__YOUR INSTRUCTIONS__. Tally every line in the data that has the word "This" and report only the total.

[Stored items]
════════

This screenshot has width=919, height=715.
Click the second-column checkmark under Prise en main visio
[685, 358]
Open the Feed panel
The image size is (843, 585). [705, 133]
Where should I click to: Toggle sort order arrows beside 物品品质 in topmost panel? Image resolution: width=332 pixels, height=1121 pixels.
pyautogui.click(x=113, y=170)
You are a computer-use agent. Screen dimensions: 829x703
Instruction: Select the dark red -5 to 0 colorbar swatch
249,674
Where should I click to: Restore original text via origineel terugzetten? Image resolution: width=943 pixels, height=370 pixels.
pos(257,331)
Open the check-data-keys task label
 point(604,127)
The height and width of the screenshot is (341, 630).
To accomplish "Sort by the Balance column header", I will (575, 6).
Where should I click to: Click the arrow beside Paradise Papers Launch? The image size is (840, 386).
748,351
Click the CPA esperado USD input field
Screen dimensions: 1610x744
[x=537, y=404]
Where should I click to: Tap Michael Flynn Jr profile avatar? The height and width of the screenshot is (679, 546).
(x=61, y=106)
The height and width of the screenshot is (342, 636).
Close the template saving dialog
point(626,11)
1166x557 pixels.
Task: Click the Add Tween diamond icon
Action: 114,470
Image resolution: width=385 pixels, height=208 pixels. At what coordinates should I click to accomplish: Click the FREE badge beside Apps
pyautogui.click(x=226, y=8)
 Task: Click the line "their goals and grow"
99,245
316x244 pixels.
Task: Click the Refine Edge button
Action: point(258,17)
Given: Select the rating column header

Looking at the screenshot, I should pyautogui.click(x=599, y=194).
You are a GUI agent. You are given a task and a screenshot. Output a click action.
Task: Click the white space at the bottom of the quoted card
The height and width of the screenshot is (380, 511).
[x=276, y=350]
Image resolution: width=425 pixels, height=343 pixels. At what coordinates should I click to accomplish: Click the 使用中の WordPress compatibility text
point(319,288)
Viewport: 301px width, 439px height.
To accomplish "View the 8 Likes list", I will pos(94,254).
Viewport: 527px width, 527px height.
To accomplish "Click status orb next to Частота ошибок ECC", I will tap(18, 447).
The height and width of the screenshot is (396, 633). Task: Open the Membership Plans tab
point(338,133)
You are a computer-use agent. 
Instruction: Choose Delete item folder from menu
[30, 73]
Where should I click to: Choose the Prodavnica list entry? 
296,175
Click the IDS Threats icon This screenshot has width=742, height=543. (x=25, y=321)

════════

__RESPONSE BELOW__. 2